EDITORIAL
Reinventar una pasión
El primer paso realista en este momento sería redirigir la visión de este deporte competitivo e intenso hacia una axiología de integridad.
Los deportes de equipo, como su nombre lo indica, son desafíos de colaboración, estrategia, condición física y también liderazgo coherente. La integración de estos factores conduce a un desempeño óptimo, en el cual a veces inciden elementos externos como condiciones climáticas, estado del área de juego y hasta la psique de los participantes.
En el caso del deporte más popular de Guatemala y del mundo, el balompié, esta confluencia de elementos se refleja en los resultados de cada partido y de cada torneo. Las etapas semifinales y finales a menudo arrojan sorpresas, pero al analizar desempeños colectivos son resultados más bien lógicos, dados los indicadores numéricos de puntos.
Los equipos reflejan sentimientos gregarios, ya sea por simpatía, tradición o pertenencia geográfica, lo cual genera rivalidades, arengas y simbologías identitarias; así también la acción física sobre la cancha abona a este simbólico enfrentamiento de contrarios enmarcado en reglamentos que propician el juego limpio.
Es allí donde jugadores y equipos exhiben el estado real de su liderazgo, estrategia y espíritu deportivo, los cuales son nulos al momento de protagonizar agresiones y enfrentamientos a la vista de los aficionados, lo cual detona conductas antisociales y vergonzosas en los graderíos. Ejemplo reciente y lamentable son las trifulcas acaecidas en el juego de semifinal del torneo apertura entre Antigua GFC y Xelajú MC.
Esto se agrava y exhibe prioridades desviadas cuando se evidencia la inacción, apatía o indiferencia de autoridades deportivas, ya sea árbitros, cuerpos técnicos y funcionarios federados que no intervienen ni reportan para desescalar estos escenarios potencialmente trágicos.

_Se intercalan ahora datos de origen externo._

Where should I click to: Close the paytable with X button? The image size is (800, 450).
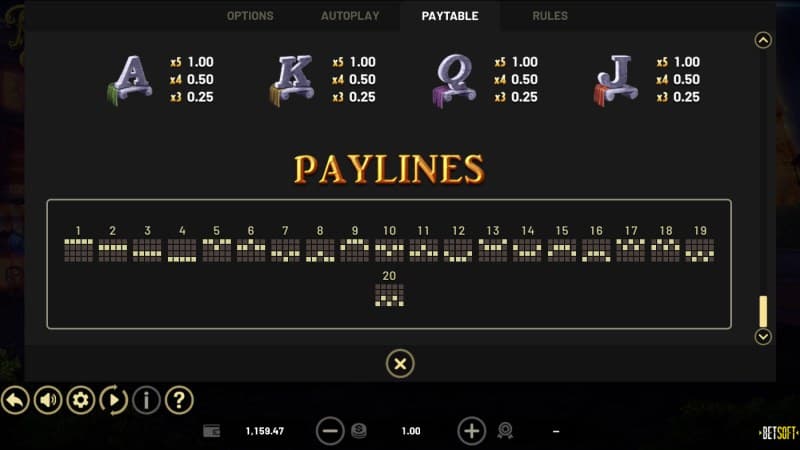pos(399,364)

Lo mismo vale decir de la utilización de insultos racistas, el lanzamiento de objetos a jugadores y hasta expresiones desaforadas de ira por parte de jugadores que supuestamente son profesionales, tal lo ocurrido con un portero que rompió varias sillas después de haber sido sustituido por su director técnico. En todos los casos se supone que son deportistas “profesionales”, pero el entrecomillado aparece o desaparece en tanto y en cuanto se conduzcan con propiedad y valores en todo ámbito, pero sobre todo a los ojos del público.
Por su prominencia a los ojos de miles de aficionados, así como sus familias, los jugadores, los dirigentes de equipos y también las autoridades de la federación guatemaltecos de futbol profesional deberían tomar la iniciativa de fortalecer la cultura de construcción de valores a través de la sana competitividad en este deporte tan seguido y admirado a pesar de tantos desencantos.

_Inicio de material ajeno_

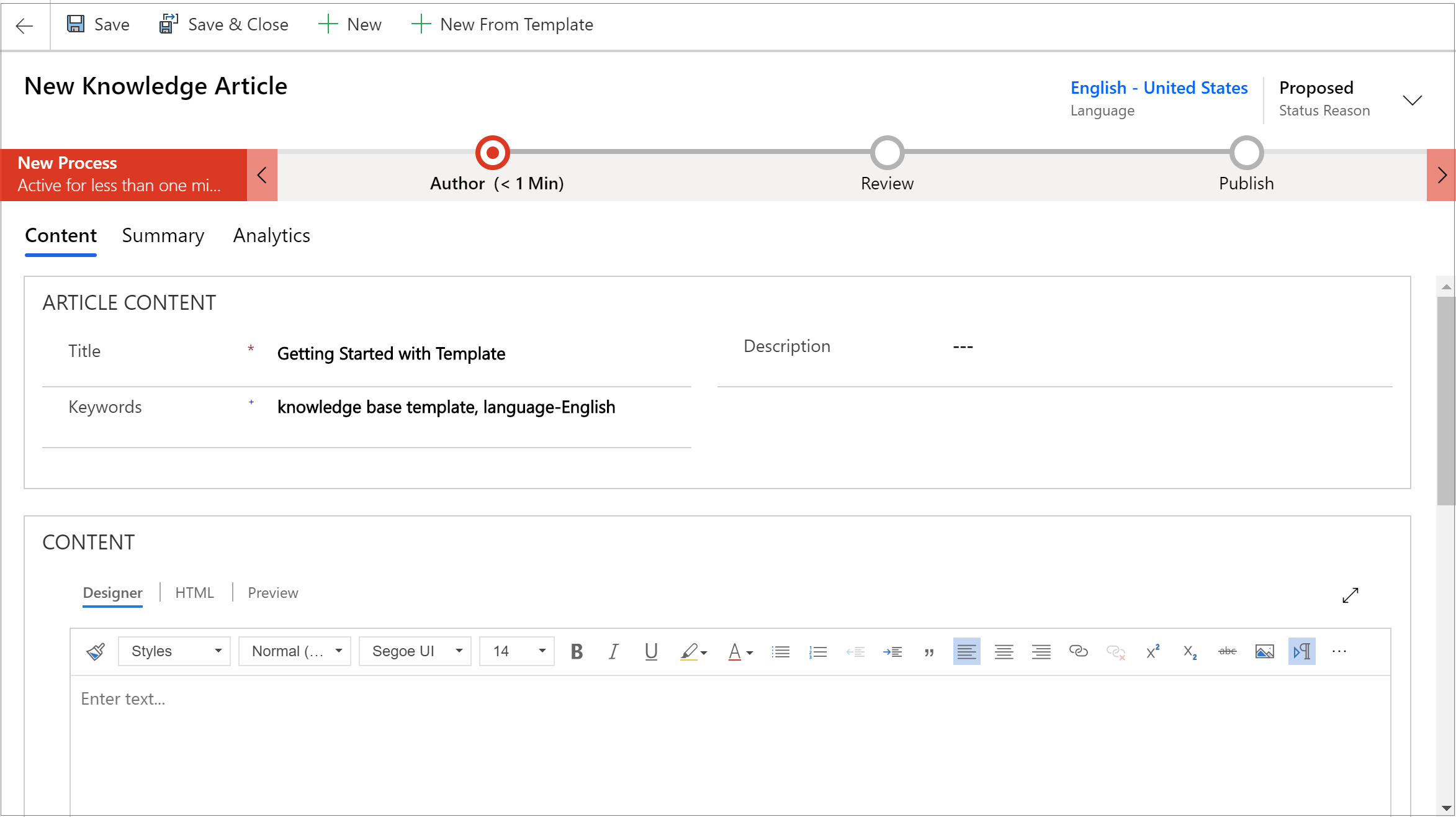The image size is (1456, 817).
Task: Click the Save & Close button
Action: point(223,25)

Niños y jóvenes necesitan de modelos cercanos, renovados y concretos de éxito futbolístico. Esto, por supuesto, debería abarcar la institucionalización de verdaderos semilleros de talento nacional con ese mismo fin: transformar la actual inercia del balompié nacional en una ruta de grandes sueños y objetivos tangibles. Hay talento, pero está lento su aprovechamiento.
En no pocas ocasiones, el futbol local ha sido ocasión de reiterados desencantos y hasta han existido politiqueros demagogos que ofrecen ir a un mundial, es decir, piensan en finales sin construir bases ni procesos. Pero el primer paso realista en este momento sería redirigir la visión de este deporte competitivo e intenso hacia una axiología de integridad, alto desempeño y responsabilidad como figuras públicas.